In order to explore the influence of a magnification distortion on classification further, we examined the effect on the classification of a simulated 70S ribosome dataset, which was used in previous work to characterize classification accuracy (Lyumkis et al., 2013). The model dataset had a signal-to-noise ratio of 0.05 with each dataset being composed of images from three different EMDB models (1798, 1799 and 5030). We created two versions of this dataset, one of which had an anisotropic magnification distortion imposed upon it, scaling by 1.0137 along the minor axis and 1.0411 along the major axis. This scaling results in a 2.74% distortion (the largest distortion on our Titan Krios). A second dataset was created by scaling each axis by 1.0274, resulting in images with no distortion, but similar interpolation artifacts to the distorted dataset.
Each dataset was classified into six classes using Frealign, starting from the same initial parameters and random occupancies. 30 rounds of classification with refinement of all alignment parameters were performed, and the results are shown in Table 2. For this dataset, the quality of the classification appears to be marginally worse when using images with a magnification distortion; however, the effect is minimal. It seems likely that the effect of any distortion will be dependent upon the dataset being examined. As the distortion primarily affects the periphery of the molecule, one could speculate that classification based on features at the periphery of the molecule will be affected by a magnification distortion more than classification based on features at the center.
Table 2.

**Input data:**
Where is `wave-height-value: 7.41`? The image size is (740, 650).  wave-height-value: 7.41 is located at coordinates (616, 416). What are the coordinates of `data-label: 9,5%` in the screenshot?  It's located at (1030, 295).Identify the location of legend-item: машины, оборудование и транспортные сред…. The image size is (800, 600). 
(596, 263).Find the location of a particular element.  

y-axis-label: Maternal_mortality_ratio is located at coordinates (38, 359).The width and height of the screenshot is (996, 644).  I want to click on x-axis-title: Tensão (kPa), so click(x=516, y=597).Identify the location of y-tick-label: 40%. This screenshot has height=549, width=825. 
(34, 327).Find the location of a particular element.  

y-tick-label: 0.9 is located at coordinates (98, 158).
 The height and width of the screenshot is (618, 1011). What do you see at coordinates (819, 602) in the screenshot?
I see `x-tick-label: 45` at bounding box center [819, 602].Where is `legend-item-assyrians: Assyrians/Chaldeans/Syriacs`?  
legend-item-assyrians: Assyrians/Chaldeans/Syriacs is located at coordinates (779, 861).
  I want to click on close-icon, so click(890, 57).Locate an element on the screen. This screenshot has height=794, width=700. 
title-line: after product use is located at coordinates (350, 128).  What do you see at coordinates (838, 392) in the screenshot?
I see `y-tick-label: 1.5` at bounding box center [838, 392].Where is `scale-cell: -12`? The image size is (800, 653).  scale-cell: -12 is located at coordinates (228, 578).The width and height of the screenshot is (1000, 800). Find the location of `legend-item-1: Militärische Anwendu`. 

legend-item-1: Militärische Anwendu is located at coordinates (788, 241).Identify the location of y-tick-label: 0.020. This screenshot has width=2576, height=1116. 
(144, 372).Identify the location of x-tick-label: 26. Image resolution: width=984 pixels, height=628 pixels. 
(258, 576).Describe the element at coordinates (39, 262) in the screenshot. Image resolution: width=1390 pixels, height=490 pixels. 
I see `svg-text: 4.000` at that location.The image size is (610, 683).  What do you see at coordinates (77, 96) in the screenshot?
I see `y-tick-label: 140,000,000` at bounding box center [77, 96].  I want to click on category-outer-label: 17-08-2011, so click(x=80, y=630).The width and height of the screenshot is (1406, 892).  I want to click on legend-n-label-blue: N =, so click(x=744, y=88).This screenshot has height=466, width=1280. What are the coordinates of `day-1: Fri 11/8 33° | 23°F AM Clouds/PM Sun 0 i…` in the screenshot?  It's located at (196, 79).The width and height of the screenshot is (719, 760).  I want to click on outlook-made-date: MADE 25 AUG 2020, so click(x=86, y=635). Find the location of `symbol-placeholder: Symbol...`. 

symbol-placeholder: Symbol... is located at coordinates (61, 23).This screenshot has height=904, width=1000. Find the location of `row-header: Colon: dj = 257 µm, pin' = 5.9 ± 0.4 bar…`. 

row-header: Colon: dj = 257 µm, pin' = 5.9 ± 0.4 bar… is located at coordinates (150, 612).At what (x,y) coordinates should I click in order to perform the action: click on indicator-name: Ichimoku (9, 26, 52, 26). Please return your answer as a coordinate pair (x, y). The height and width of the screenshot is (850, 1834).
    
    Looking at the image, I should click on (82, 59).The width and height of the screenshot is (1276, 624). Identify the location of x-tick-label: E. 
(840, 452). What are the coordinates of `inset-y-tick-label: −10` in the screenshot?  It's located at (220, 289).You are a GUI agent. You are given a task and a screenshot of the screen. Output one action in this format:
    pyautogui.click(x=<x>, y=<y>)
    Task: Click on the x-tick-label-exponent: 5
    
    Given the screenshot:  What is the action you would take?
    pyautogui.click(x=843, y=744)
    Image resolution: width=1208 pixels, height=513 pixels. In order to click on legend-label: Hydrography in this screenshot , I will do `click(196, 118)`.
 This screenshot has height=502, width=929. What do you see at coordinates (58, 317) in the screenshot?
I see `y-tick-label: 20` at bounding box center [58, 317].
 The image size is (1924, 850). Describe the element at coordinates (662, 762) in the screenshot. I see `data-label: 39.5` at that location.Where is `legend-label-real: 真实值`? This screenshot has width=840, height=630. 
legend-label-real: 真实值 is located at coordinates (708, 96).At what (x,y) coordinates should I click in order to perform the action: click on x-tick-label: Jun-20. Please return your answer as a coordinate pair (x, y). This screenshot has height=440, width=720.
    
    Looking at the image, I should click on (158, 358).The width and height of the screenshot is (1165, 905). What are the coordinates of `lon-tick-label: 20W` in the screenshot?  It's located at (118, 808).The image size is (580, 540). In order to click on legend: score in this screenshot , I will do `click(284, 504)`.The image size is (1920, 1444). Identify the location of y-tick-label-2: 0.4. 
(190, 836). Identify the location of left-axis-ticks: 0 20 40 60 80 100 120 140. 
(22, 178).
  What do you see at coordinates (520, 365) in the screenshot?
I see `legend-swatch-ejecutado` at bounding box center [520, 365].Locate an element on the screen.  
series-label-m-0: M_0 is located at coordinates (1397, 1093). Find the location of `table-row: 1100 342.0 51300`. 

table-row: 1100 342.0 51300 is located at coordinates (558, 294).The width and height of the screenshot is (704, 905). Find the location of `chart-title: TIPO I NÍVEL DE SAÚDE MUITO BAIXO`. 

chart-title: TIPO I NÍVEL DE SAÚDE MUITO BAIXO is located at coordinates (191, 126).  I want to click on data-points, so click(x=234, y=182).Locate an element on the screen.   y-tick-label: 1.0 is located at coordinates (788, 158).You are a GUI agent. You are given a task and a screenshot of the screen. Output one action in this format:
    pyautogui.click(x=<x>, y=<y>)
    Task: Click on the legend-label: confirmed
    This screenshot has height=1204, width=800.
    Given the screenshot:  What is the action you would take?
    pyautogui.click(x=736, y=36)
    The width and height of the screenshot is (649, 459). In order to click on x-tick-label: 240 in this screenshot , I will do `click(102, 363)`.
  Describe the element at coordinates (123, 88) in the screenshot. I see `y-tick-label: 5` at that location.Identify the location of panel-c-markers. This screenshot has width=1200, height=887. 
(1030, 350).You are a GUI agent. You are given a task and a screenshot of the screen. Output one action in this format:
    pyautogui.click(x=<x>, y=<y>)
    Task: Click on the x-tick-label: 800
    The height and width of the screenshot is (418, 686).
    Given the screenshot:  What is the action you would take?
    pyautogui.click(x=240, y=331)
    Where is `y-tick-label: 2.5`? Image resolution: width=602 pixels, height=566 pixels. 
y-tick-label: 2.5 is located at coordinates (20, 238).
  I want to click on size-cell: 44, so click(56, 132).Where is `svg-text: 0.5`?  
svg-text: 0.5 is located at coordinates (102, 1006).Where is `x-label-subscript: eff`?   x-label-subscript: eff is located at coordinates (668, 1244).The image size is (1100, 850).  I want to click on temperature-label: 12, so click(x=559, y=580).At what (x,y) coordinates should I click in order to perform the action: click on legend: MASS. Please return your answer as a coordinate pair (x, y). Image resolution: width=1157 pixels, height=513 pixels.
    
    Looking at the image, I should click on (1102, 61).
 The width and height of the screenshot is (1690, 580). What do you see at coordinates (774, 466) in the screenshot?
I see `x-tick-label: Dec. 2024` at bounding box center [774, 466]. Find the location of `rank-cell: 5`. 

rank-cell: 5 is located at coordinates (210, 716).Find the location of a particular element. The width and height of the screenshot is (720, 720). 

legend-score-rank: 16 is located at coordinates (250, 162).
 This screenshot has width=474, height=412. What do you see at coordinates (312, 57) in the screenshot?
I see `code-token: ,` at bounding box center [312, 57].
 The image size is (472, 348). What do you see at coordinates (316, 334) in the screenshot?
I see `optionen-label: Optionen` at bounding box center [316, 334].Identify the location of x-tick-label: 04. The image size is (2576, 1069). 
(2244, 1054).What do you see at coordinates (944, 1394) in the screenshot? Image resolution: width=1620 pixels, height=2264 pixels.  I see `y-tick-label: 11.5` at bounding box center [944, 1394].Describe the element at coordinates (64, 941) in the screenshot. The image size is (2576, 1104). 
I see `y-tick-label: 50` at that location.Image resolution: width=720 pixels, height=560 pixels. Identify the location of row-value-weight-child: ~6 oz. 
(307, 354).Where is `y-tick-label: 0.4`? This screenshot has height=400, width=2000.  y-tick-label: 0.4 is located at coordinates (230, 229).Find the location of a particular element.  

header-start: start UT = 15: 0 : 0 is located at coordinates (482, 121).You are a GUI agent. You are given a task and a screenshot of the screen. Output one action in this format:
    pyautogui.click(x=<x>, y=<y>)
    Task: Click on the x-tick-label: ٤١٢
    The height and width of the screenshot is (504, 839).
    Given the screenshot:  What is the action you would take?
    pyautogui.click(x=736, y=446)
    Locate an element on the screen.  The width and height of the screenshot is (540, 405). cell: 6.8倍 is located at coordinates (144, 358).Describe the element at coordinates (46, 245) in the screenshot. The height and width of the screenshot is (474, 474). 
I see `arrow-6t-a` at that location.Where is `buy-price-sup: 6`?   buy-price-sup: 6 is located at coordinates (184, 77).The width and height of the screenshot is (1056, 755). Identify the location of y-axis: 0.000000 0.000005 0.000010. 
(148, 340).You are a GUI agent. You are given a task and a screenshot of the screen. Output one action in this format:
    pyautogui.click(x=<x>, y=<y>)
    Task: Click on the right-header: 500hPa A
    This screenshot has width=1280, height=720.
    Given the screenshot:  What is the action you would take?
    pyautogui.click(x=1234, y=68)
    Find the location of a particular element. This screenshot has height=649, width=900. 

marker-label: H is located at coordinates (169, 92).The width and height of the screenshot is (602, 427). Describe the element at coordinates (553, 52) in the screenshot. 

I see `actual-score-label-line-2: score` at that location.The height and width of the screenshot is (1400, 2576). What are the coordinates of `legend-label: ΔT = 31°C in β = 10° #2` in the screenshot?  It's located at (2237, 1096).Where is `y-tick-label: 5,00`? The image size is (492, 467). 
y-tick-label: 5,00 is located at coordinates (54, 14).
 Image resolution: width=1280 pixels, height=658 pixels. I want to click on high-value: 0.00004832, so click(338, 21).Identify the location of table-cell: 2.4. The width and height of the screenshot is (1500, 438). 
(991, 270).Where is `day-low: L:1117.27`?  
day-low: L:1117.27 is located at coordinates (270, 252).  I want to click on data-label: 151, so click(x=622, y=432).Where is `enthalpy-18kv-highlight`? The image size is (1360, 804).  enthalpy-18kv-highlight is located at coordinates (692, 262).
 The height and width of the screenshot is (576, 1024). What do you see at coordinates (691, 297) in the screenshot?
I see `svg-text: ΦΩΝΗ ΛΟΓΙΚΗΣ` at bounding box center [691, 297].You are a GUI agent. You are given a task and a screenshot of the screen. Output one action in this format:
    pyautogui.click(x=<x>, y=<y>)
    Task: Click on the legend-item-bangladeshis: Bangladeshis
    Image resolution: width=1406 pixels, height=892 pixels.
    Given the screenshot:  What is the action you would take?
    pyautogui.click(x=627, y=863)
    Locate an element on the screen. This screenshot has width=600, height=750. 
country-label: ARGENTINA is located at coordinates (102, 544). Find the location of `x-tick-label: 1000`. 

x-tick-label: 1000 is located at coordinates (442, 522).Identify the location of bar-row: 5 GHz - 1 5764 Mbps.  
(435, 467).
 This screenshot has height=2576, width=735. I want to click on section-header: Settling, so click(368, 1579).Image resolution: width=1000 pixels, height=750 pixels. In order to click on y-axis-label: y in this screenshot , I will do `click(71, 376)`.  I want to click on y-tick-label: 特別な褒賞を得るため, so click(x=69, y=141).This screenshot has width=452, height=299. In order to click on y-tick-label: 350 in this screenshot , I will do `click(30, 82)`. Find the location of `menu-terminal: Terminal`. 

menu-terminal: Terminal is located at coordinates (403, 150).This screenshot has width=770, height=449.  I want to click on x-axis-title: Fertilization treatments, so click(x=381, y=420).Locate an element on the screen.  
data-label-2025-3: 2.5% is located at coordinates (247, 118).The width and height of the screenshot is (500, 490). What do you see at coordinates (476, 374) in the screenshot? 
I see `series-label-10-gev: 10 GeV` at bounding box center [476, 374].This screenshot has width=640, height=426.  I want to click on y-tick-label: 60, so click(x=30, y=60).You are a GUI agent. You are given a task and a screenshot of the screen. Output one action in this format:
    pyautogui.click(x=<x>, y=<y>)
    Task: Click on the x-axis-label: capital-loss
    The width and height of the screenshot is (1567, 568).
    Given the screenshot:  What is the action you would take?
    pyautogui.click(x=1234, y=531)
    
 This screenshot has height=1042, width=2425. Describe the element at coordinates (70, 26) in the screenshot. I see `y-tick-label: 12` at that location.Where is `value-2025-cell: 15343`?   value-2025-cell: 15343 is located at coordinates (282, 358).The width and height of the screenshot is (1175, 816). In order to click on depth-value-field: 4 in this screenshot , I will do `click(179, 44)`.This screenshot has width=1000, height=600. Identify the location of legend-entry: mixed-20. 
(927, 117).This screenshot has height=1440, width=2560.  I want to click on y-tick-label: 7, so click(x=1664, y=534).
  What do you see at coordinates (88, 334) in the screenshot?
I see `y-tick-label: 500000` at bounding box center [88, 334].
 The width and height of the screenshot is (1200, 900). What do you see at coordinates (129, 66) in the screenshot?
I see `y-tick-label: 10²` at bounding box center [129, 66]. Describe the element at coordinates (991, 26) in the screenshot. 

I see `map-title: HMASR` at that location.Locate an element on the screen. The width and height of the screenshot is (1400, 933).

**Directions for this task:**
Rewrite the stretch of the ribosome classification text from "In order to" through "the distorted dataset.", putting "scaling distortion" wherever "magnification distortion" appears.

**Expected output:**
In order to explore the influence of a scaling distortion on classification further, we examined the effect on the classification of a simulated 70S ribosome dataset, which was used in previous work to characterize classification accuracy (Lyumkis et al., 2013). The model dataset had a signal-to-noise ratio of 0.05 with each dataset being composed of images from three different EMDB models (1798, 1799 and 5030). We created two versions of this dataset, one of which had an anisotropic scaling distortion imposed upon it, scaling by 1.0137 along the minor axis and 1.0411 along the major axis. This scaling results in a 2.74% distortion (the largest distortion on our Titan Krios). A second dataset was created by scaling each axis by 1.0274, resulting in images with no distortion, but similar interpolation artifacts to the distorted dataset.